:: WORK REQUIRED ::
Each entry needs to be repeated exactly, with nothing added or removed.

[Data excerpts]
..........

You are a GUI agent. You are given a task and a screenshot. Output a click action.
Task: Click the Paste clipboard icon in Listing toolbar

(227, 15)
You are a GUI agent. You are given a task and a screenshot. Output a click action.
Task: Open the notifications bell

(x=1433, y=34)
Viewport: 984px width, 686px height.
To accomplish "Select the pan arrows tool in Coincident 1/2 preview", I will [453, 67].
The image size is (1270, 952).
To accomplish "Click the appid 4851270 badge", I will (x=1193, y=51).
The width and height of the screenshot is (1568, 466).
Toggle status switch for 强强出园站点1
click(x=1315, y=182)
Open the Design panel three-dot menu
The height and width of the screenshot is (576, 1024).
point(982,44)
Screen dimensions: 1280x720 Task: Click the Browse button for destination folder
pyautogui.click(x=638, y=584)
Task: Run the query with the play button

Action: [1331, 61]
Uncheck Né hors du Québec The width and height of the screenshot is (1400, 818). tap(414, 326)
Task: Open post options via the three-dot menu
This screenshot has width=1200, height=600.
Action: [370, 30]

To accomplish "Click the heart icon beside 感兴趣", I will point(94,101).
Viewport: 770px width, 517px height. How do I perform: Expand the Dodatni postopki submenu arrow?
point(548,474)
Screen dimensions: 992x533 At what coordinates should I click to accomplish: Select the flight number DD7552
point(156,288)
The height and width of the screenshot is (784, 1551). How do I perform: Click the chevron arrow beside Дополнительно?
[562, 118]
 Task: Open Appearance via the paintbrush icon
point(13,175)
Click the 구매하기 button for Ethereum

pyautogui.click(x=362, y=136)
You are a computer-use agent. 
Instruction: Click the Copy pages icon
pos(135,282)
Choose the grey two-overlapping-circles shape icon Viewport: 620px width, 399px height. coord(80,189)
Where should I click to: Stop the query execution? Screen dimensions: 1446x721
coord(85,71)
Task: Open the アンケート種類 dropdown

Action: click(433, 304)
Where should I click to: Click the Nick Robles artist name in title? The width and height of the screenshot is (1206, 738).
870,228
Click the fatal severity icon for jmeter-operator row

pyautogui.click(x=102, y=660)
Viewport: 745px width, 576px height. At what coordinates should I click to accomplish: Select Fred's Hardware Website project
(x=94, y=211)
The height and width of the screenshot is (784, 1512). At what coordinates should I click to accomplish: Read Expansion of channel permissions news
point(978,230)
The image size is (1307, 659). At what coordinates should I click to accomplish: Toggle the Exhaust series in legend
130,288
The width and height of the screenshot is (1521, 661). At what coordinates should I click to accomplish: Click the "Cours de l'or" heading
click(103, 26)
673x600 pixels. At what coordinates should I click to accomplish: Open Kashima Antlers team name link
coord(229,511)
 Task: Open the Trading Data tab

..........

:: YOUR SOLUTION ::
You are a GUI agent. You are given a task and a screenshot. Output a click action.
Task: Click the Paste clipboard icon in Listing toolbar

(227, 15)
You are a GUI agent. You are given a task and a screenshot. Output a click action.
Task: Open the notifications bell

(x=1433, y=34)
Viewport: 984px width, 686px height.
To accomplish "Select the pan arrows tool in Coincident 1/2 preview", I will [453, 67].
The image size is (1270, 952).
To accomplish "Click the appid 4851270 badge", I will (x=1193, y=51).
The width and height of the screenshot is (1568, 466).
Toggle status switch for 强强出园站点1
click(x=1315, y=182)
Open the Design panel three-dot menu
The height and width of the screenshot is (576, 1024).
point(982,44)
Screen dimensions: 1280x720 Task: Click the Browse button for destination folder
pyautogui.click(x=638, y=584)
Task: Run the query with the play button

Action: [1331, 61]
Uncheck Né hors du Québec The width and height of the screenshot is (1400, 818). tap(414, 326)
Task: Open post options via the three-dot menu
This screenshot has width=1200, height=600.
Action: [370, 30]

To accomplish "Click the heart icon beside 感兴趣", I will point(94,101).
Viewport: 770px width, 517px height. How do I perform: Expand the Dodatni postopki submenu arrow?
point(548,474)
Screen dimensions: 992x533 At what coordinates should I click to accomplish: Select the flight number DD7552
point(156,288)
The height and width of the screenshot is (784, 1551). How do I perform: Click the chevron arrow beside Дополнительно?
[562, 118]
 Task: Open Appearance via the paintbrush icon
point(13,175)
Click the 구매하기 button for Ethereum

pyautogui.click(x=362, y=136)
You are a computer-use agent. 
Instruction: Click the Copy pages icon
pos(135,282)
Choose the grey two-overlapping-circles shape icon Viewport: 620px width, 399px height. coord(80,189)
Where should I click to: Stop the query execution? Screen dimensions: 1446x721
coord(85,71)
Task: Open the アンケート種類 dropdown

Action: click(433, 304)
Where should I click to: Click the Nick Robles artist name in title? The width and height of the screenshot is (1206, 738).
870,228
Click the fatal severity icon for jmeter-operator row

pyautogui.click(x=102, y=660)
Viewport: 745px width, 576px height. At what coordinates should I click to accomplish: Select Fred's Hardware Website project
(x=94, y=211)
The height and width of the screenshot is (784, 1512). At what coordinates should I click to accomplish: Read Expansion of channel permissions news
point(978,230)
The image size is (1307, 659). At what coordinates should I click to accomplish: Toggle the Exhaust series in legend
130,288
The width and height of the screenshot is (1521, 661). At what coordinates should I click to accomplish: Click the "Cours de l'or" heading
click(103, 26)
673x600 pixels. At what coordinates should I click to accomplish: Open Kashima Antlers team name link
coord(229,511)
 Task: Open the Trading Data tab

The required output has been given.